#### [JOB 1]
Render the listing below as a numbered list, omitting blank lines and leaving out the pictures.

I’ve been going through a lot of similar stuff building a garage shop. Driveway is also finished and floor has a nice hard plastic coating but not pictured here.
Radiant floor heat pex tubes in but no system installed yet., hopefully this year.
Sorry, not trying to hijack your thread.
I know there is a lot of stuff to think of when building so I’m happy for you.

Bryan


----------



## old55 (Aug 11, 2013)

Nice looking shed Bryan.


----------



## DesertRatTom (Jul 3, 2012)

@bryansong What a great looking shop space! Didn't know you were that far along.


----------



## bryansong (Mar 4, 2015)

Thanks Tom, yeah it’s pretty much done for the winter.
As I mentioned earlier it still needs the radiant heat system. 
I need a retaining wall on the left side by the neighbors’s as there’s a pretty big slope. I spent a couple of weeks moving and taking dirt trying to make a decent terrace until finally I decided I wouldn’t be happy with it. I’ll get it this year.
Anyway, my old basement garage shop still works fine so I went in to work on my Christmas present.
The new garage has become sort of a recreation center when the grandkids come over so for now I really don’t know what I’ll do, it might be a while before I build a shop in there,I do like the big open area.


----------



## Arcola60 (Jul 4, 2009)

Wow! Bryan that is a great looking shop! It is very exciting seeing things come together.
Thanks for sharing.


----------



## bryansong (Mar 4, 2015)

Thanks and you’re welcome!


----------



## The Hobbyist (Apr 25, 2015)

Arcola60 said:


> Well, it has finally started!
> View attachment 400211


What is your budget? Where is this located? Cold weather climate? Wet? Dry? High altitude?

I am sort of a "plan ahead" kind of guy. So many things you could do, but of course, everything COSTS, and especially NOW, with the world falling apart. 

Pardon my ignorance, but I am not seeing ANY sub-slab plumbing rising through the concrete slab for for sinks, showers, toilets, kitchens, laundry facilities ... What am I missing? Ahhh! A new *SHOP!* I must be tired. I read "new HOME."

No basement? What about the footing? Do you have photos of that?

Joe


----------



## bryansong (Mar 4, 2015)

There’s plumbing in my slab, massive 3’ footings too.


----------



## bryansong (Mar 4, 2015)

Footings


----------



## bryansong (Mar 4, 2015)

Missouri, and it all costs lots of money.

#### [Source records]
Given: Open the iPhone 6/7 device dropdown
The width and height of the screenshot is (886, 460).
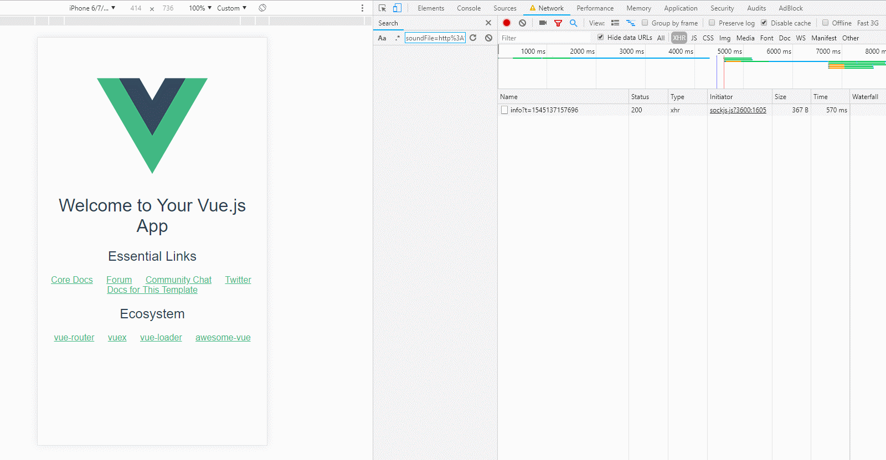Looking at the screenshot, I should 92,8.
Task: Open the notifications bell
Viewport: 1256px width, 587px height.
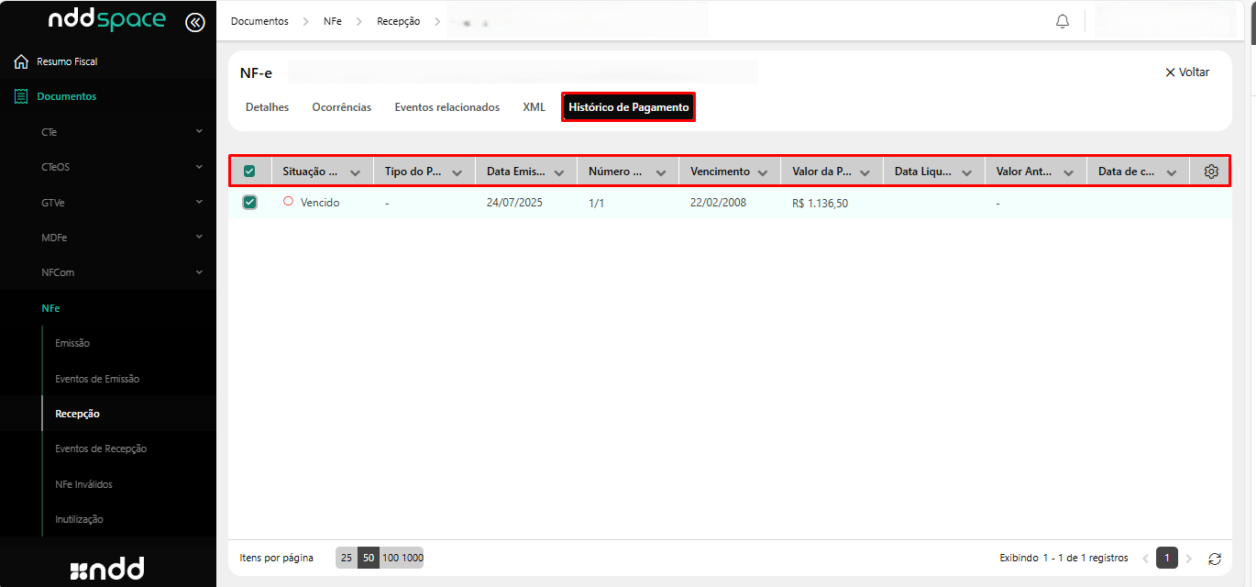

#### [JOB 2]
According to the forum thread, what has bryansong's new garage become when the grandkids come over?

#### [SOLUTION 1]
1. Given: Open the iPhone 6/7 device dropdown
2. The width and height of the screenshot is (886, 460).
3. Looking at the screenshot, I should 92,8.
4. Task: Open the notifications bell
5. Viewport: 1256px width, 587px height.

#### [SOLUTION 2]
Sort of a recreation center.